**ASSIGNMENT:**
This exercise asks for the entries below to be printed exactly.

Dataset items:
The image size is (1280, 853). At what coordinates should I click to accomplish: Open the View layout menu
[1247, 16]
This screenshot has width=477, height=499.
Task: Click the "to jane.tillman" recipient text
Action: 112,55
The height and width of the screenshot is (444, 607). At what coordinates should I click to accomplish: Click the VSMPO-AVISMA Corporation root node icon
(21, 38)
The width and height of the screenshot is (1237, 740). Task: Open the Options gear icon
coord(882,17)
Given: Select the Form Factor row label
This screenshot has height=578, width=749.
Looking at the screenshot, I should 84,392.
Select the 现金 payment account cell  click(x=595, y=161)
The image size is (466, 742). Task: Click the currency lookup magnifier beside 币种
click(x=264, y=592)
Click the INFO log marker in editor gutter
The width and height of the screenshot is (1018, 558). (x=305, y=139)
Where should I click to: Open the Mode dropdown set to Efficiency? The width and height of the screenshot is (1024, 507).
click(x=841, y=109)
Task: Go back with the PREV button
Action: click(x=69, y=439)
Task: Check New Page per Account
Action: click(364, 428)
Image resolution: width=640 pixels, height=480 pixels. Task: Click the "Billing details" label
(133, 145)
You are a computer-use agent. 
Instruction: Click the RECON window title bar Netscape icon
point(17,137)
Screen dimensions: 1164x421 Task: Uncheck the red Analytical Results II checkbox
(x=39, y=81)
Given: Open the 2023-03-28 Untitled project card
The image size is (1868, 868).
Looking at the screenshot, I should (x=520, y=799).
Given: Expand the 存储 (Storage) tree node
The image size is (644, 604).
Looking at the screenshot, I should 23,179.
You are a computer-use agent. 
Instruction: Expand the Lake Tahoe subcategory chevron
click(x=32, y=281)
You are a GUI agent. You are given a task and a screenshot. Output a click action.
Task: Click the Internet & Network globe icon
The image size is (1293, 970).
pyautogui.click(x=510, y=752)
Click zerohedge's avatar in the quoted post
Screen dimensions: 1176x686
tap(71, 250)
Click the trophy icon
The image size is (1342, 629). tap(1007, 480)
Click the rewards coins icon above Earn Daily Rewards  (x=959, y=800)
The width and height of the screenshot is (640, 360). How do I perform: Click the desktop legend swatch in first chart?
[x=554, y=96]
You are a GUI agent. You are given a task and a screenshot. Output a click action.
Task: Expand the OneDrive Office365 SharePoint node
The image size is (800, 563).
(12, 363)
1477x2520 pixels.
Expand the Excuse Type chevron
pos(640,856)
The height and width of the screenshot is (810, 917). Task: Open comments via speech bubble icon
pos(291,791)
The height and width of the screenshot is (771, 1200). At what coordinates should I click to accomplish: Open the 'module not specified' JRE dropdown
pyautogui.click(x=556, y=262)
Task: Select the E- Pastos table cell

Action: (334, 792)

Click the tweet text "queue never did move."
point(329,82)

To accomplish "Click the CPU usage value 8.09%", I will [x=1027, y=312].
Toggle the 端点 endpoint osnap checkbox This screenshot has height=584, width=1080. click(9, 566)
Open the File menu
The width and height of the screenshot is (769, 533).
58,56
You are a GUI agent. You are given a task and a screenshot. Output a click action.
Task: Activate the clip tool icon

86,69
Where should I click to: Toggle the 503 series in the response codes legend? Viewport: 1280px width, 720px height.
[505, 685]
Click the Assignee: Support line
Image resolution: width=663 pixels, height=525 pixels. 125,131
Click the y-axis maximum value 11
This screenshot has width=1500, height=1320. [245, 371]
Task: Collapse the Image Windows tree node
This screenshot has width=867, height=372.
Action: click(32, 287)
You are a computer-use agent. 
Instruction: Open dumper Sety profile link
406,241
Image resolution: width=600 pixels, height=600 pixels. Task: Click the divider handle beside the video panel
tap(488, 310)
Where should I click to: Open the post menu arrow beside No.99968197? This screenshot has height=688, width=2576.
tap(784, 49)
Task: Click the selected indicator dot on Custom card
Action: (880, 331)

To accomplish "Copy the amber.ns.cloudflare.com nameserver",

**ANSWER BOX:**
The image size is (1280, 853). At what coordinates should I click to accomplish: Open the View layout menu
[1247, 16]
This screenshot has width=477, height=499.
Task: Click the "to jane.tillman" recipient text
Action: 112,55
The height and width of the screenshot is (444, 607). At what coordinates should I click to accomplish: Click the VSMPO-AVISMA Corporation root node icon
(21, 38)
The width and height of the screenshot is (1237, 740). Task: Open the Options gear icon
coord(882,17)
Given: Select the Form Factor row label
This screenshot has height=578, width=749.
Looking at the screenshot, I should 84,392.
Select the 现金 payment account cell  click(x=595, y=161)
The image size is (466, 742). Task: Click the currency lookup magnifier beside 币种
click(x=264, y=592)
Click the INFO log marker in editor gutter
The width and height of the screenshot is (1018, 558). (x=305, y=139)
Where should I click to: Open the Mode dropdown set to Efficiency? The width and height of the screenshot is (1024, 507).
click(x=841, y=109)
Task: Go back with the PREV button
Action: click(x=69, y=439)
Task: Check New Page per Account
Action: click(364, 428)
Image resolution: width=640 pixels, height=480 pixels. Task: Click the "Billing details" label
(133, 145)
You are a computer-use agent. 
Instruction: Click the RECON window title bar Netscape icon
point(17,137)
Screen dimensions: 1164x421 Task: Uncheck the red Analytical Results II checkbox
(x=39, y=81)
Given: Open the 2023-03-28 Untitled project card
The image size is (1868, 868).
Looking at the screenshot, I should (x=520, y=799).
Given: Expand the 存储 (Storage) tree node
The image size is (644, 604).
Looking at the screenshot, I should 23,179.
You are a computer-use agent. 
Instruction: Expand the Lake Tahoe subcategory chevron
click(x=32, y=281)
You are a GUI agent. You are given a task and a screenshot. Output a click action.
Task: Click the Internet & Network globe icon
The image size is (1293, 970).
pyautogui.click(x=510, y=752)
Click zerohedge's avatar in the quoted post
Screen dimensions: 1176x686
tap(71, 250)
Click the trophy icon
The image size is (1342, 629). tap(1007, 480)
Click the rewards coins icon above Earn Daily Rewards  (x=959, y=800)
The width and height of the screenshot is (640, 360). How do I perform: Click the desktop legend swatch in first chart?
[x=554, y=96]
You are a GUI agent. You are given a task and a screenshot. Output a click action.
Task: Expand the OneDrive Office365 SharePoint node
The image size is (800, 563).
(12, 363)
1477x2520 pixels.
Expand the Excuse Type chevron
pos(640,856)
The height and width of the screenshot is (810, 917). Task: Open comments via speech bubble icon
pos(291,791)
The height and width of the screenshot is (771, 1200). At what coordinates should I click to accomplish: Open the 'module not specified' JRE dropdown
pyautogui.click(x=556, y=262)
Task: Select the E- Pastos table cell

Action: (334, 792)

Click the tweet text "queue never did move."
point(329,82)

To accomplish "Click the CPU usage value 8.09%", I will [x=1027, y=312].
Toggle the 端点 endpoint osnap checkbox This screenshot has height=584, width=1080. click(9, 566)
Open the File menu
The width and height of the screenshot is (769, 533).
58,56
You are a GUI agent. You are given a task and a screenshot. Output a click action.
Task: Activate the clip tool icon

86,69
Where should I click to: Toggle the 503 series in the response codes legend? Viewport: 1280px width, 720px height.
[505, 685]
Click the Assignee: Support line
Image resolution: width=663 pixels, height=525 pixels. 125,131
Click the y-axis maximum value 11
This screenshot has width=1500, height=1320. [245, 371]
Task: Collapse the Image Windows tree node
This screenshot has width=867, height=372.
Action: click(32, 287)
You are a computer-use agent. 
Instruction: Open dumper Sety profile link
406,241
Image resolution: width=600 pixels, height=600 pixels. Task: Click the divider handle beside the video panel
tap(488, 310)
Where should I click to: Open the post menu arrow beside No.99968197? This screenshot has height=688, width=2576.
tap(784, 49)
Task: Click the selected indicator dot on Custom card
Action: (880, 331)

To accomplish "Copy the amber.ns.cloudflare.com nameserver",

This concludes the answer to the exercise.